Possible Culprit #2: Trichomoniasis
Trichomoniasis is a sexually transmitted disease (STD) we don’t hear about all that often. It’s caused by a very small parasite. But you should know about it because it’s actually extremely prevalent — in fact, it’s the most common curable STD, with an estimated 7.4 million cases each year. Only around 30 percent of people who have this miniscule pesky parasite show symptoms, which can include vaginal discharge that is green or yellow in color, frothy in texture, and strong in odor; pain when you pee; the ever-present itchy vagina; and discomfort during sex. Luckily, these unpleasantries can be treated with an oral antibiotic, so talk to your doctor.
The culprits that follow are extremely rare. This MOST LIKELY IS NOT YOU. Talk to your doctor if you’re at all worried about these health conditions.
Unlikely Culprit #1: Rectovaginal Fistula
A rectovaginal fistula is when the connection between your rectum and vagina is messed up, making the contents of your large intestine (gas or stool) leak out through your vagina instead of exiting your body through your rectum like they’re supposed to do. If you are finding gas, stool, or pus in your vagina; your discharge smells bad; you’re getting lots of urinary tract infections (UTIs); your vagina, vulva, and perineum (aka taint) hurts or is irritated; and/or sex hurts, you may be struggling with a rectovaginal fistula. This condition has many causes, including: injury while squeezing out a kid, complications during pelvic surgery, Chrohn’s disease, or other diseases resulting in inflammatory bowels. Sometimes these fistulas close on their own, but most need surgery to repair them, so talk to your doctor!
Unlikely Culprit #2: Cervical or Vaginal Cancer
Both cervical cancer and vaginal cancer are no joke, and can be difficult to detect because symptoms are rare in the early stages. However, both types of ladypart cancer can result in strong odor discharge, vaginal bleeding at unexpected times (aka not during your period, but after penetrative sex), and pain when you pee or in your pelvic region in general. The biggest risk factor for vaginal cancer is age, so if you’re youthful seriously don’t stress too much.

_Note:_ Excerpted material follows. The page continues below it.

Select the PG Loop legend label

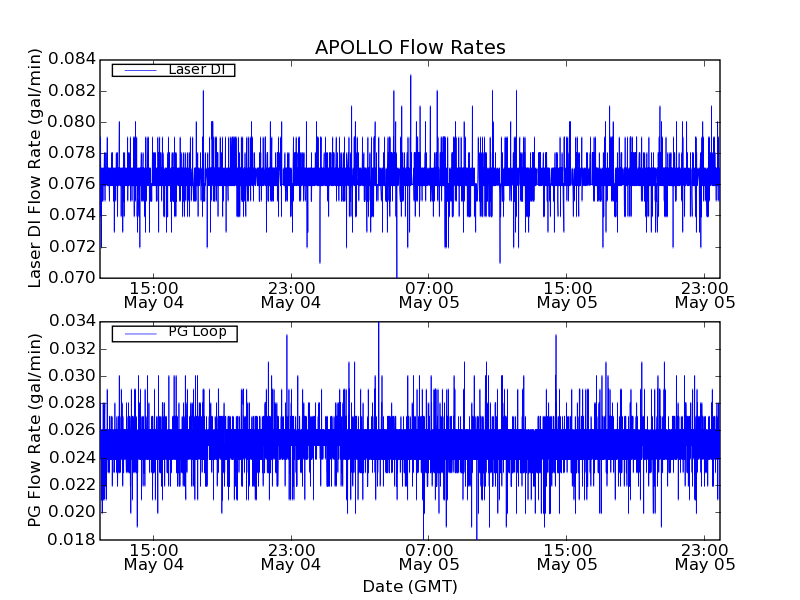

Cervical cancer is caused by some of the strains of the STD human papillomavirus (HPV), so if you’re negative for HPV, you’re in the clear. I’ve written a whole article on HPV so if you want to protect yourself from it, think you might have it, or just want to learn more, you can read all about it here. If you’re visiting your gynecologist regularly, you should be getting pap smears that will catch any abnormal cervical cells so that you can nip cervical cancer in the bud. Talk to your doctor if you have any of these symptoms, because catching cancer early is the best way to stay healthy.
Solutions for Less-than-ideal Natural Vaginal Odor
If you don’t have any of the health problems identified above but are still worried about the way you smell down there, here are some things you can do on your own to get yourself smelling your best!
Wash your external bits (vulva and labia) with lots of water and some unscented soap. Just to get it back to its natural glory.
Don’t add smells to mask your smell! That is to say: don’t hit the feminine hygiene product aisle for a douche or “feminine” (code for vaginal) deodorant. These can not only irritate your vagina, but they can actually exacerbate some of the problems that may be causing your nether odor.
Don’t leave tampons in longer than you’re supposed to. They are basically sponges that retain smells in addition to menstrual fluid. Your period is a purge, so don’t block the pipes.
Avoid foods that are spicy or have intense smells, like coffee, onions, garlic, and strong spices, since research shows they can intensify your smell. Meat and dairy can also alter your scent.